Excerpted text -
Abubakar's first foray into politics was in the early 1980s, when he worked behind-the-scenes on the governorship campaign of Bamanga Tukur, who at that time was managing director of the Nigeria Ports Authority. He canvassed for votes on behalf of Tukur, and also donated to the campaign.


Towards the end of his Customs career, he met General Shehu Musa Yar'Adua, who had been second-in-command Chief of Staff, Supreme Headquarters between 1976 and 1979. Abubakar was drawn by Yar'Adua into the political meetings that were now happening regularly in Yar'Adua's Lagos home, which gave rise to the People's Front of Nigeria.

The People's Front included politicians such as Umaru Musa Yar'Adua, Baba Gana Kingibe, Bola Tinubu, Sabo Bakin Zuwo, Rabiu Kwankwaso, Abdullahi Aliyu Sumaila and Abubakar Koko.

In 1989, Abubakar was elected the National Vice-Chairman of the Peoples Front of Nigeria in the build-up to the Third Nigerian Republic. Abubakar won a seat to represent his constituency at the 1989 Constituent Assembly, set up to decide a new constitution for Nigeria. The People's Front was eventually denied registration by the military government (none of the groups that applied was registered), and merged with the government-created Social Democratic Party (SDP).

On 1 September 1990, Abubakar announced his Gongola State gubernatorial bid. A year later, before the elections could hold, Gongola State was broken up into two – Adamawa and Taraba States – by the Federal Government. Abubakar fell into the new Adamawa State. After the contest he won the SDP Primaries in November 1991, but was soon disqualified by the government from contesting the elections.


In 1993, Abubakar contested the SDP presidential primaries. The results after the first ballot of the primaries held in Jos was : Moshood Abiola with 3,617 votes, Baba Gana Kingibe with 3,255 votes and Abubakar with 2,066 votes. Abubakar and Kingibe considered joining forces combining 5,231 votes to challenge Abiola.

Shehu Yar'Adua however asked Atiku Abubakar to withdraw from the campaign, with Abiola promising to make him his running mate. Abiola was later pressured by SDP governors to select Kinigbe as his Vice-presidential running mate, in the June 12 presidential election.


After the 12 June and during the General Sani Abacha transition, Abubakar showed interest to contest for the gubernatorial seat of Adamawa State under the United Nigeria Congress Party. The transition program came to an end with the death of General Abacha.

In 1998, Abubakar joined the Peoples Democratic Party (PDP) and later secured nomination for Governor of Adamawa State, winning the December 1998 governorship elections, but before he could be sworn in he accepted a position as the running mate to the PDP presidential candidate, former military head of state General Olusegun Obasanjo who went on to win the 1999 presidential election ushering in the Fourth Nigerian Republic

On 29 May 1999, Abubakar was sworn in as Vice President of Nigeria. His first term was mainly characterized by his role as Chairman of the National Economic Council and head of the National Council on Privatization, overseeing the sale of hundreds of loss-making and poorly managed public enterprises alongside Nasir El Rufai.

Raw data -
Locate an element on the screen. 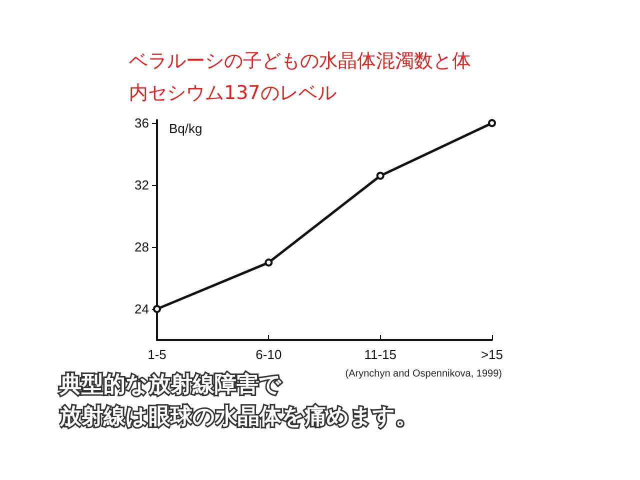  text: 放射線は眼球の水晶体を痛めます。 is located at coordinates (238, 417).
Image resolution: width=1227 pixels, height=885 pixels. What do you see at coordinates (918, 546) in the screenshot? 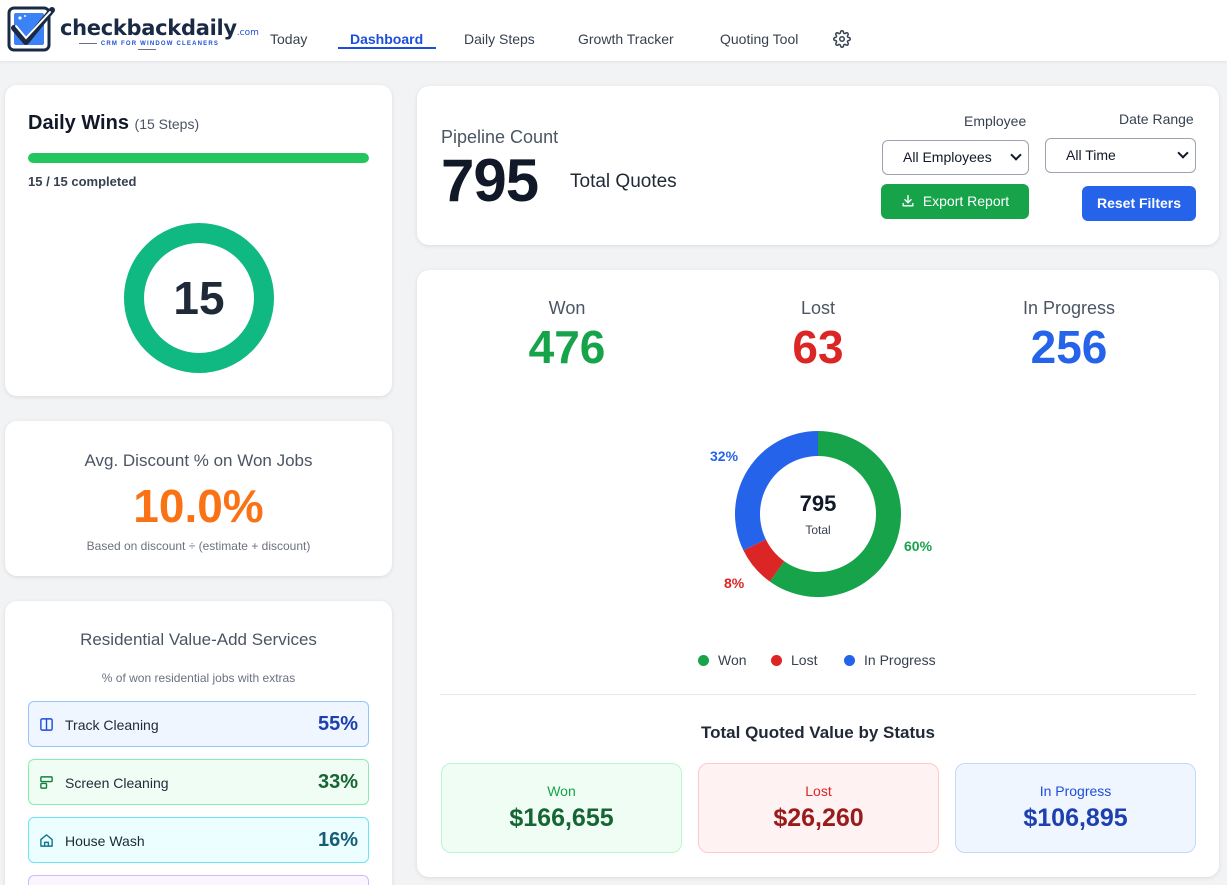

Problem requirements -
Please copy the text on Abubakar's political career above word for word, from "The People's Front included" to "Democratic Party (SDP).".

Written response -
The People's Front included politicians such as Umaru Musa Yar'Adua, Baba Gana Kingibe, Bola Tinubu, Sabo Bakin Zuwo, Rabiu Kwankwaso, Abdullahi Aliyu Sumaila and Abubakar Koko.

In 1989, Abubakar was elected the National Vice-Chairman of the Peoples Front of Nigeria in the build-up to the Third Nigerian Republic. Abubakar won a seat to represent his constituency at the 1989 Constituent Assembly, set up to decide a new constitution for Nigeria. The People's Front was eventually denied registration by the military government (none of the groups that applied was registered), and merged with the government-created Social Democratic Party (SDP).